:: Directions for this task ::
Offset every coordinate in the answers by -109 and rewrite the rows from the start through the line containing "(675, 304).", with the requests included and the pictures left out.

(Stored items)
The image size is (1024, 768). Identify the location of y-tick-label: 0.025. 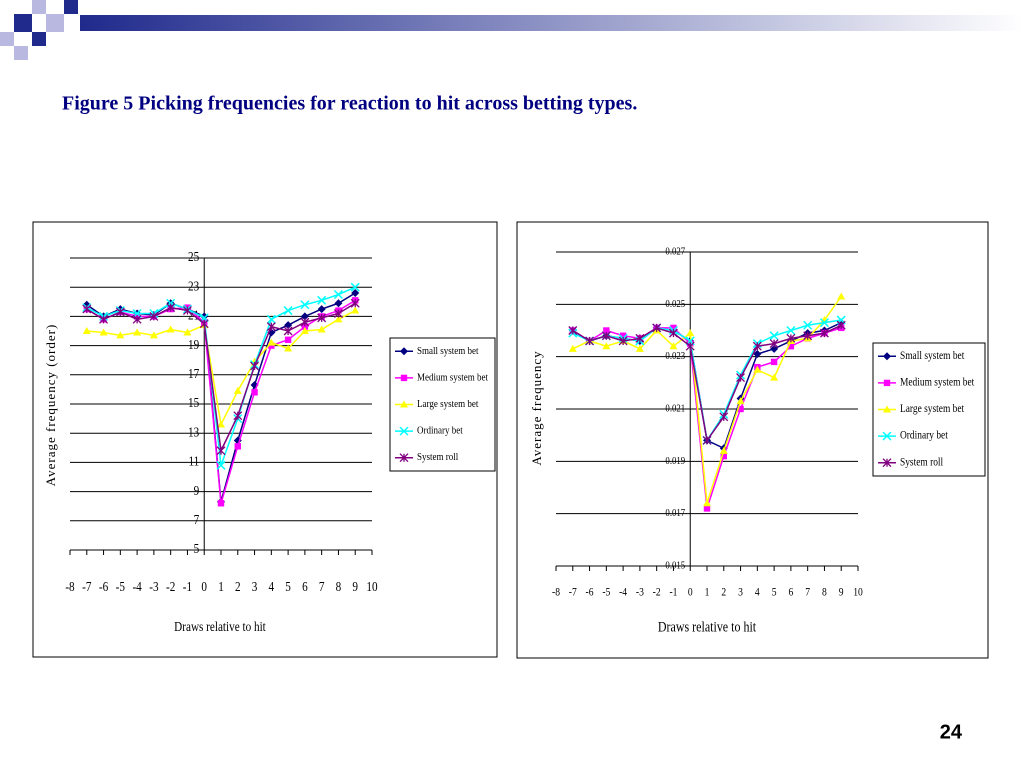
(675, 304).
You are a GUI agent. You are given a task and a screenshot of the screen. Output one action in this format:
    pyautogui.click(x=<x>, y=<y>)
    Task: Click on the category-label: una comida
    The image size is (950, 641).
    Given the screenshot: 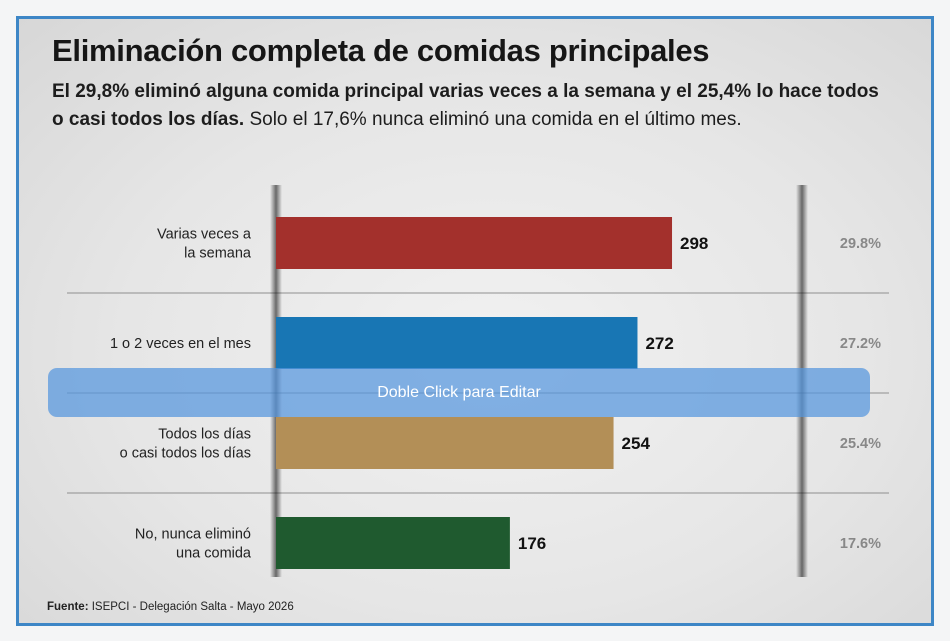 What is the action you would take?
    pyautogui.click(x=214, y=554)
    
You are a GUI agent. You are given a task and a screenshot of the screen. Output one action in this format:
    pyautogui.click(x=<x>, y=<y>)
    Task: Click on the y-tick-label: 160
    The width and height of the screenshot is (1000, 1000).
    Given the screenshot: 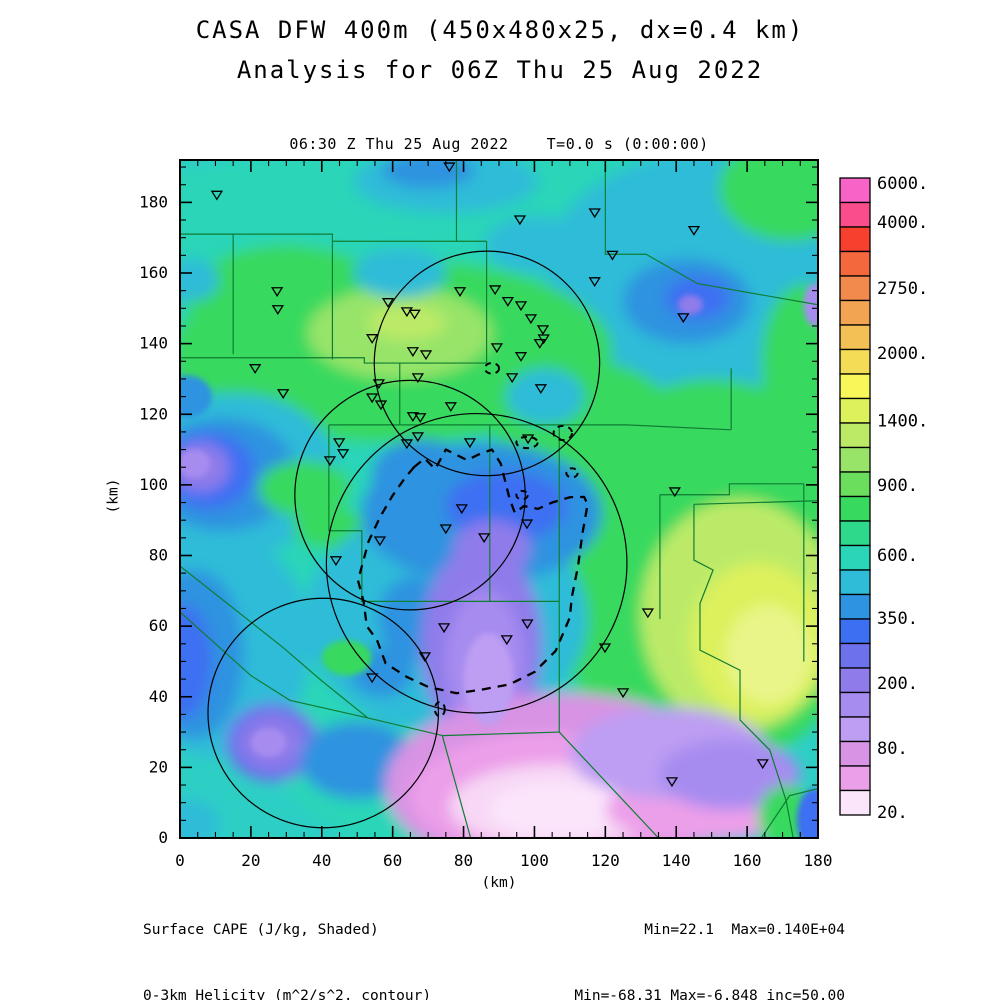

:: Response below ::
The image size is (1024, 768). Identify the location of y-tick-label: 0.025. 
(566, 195).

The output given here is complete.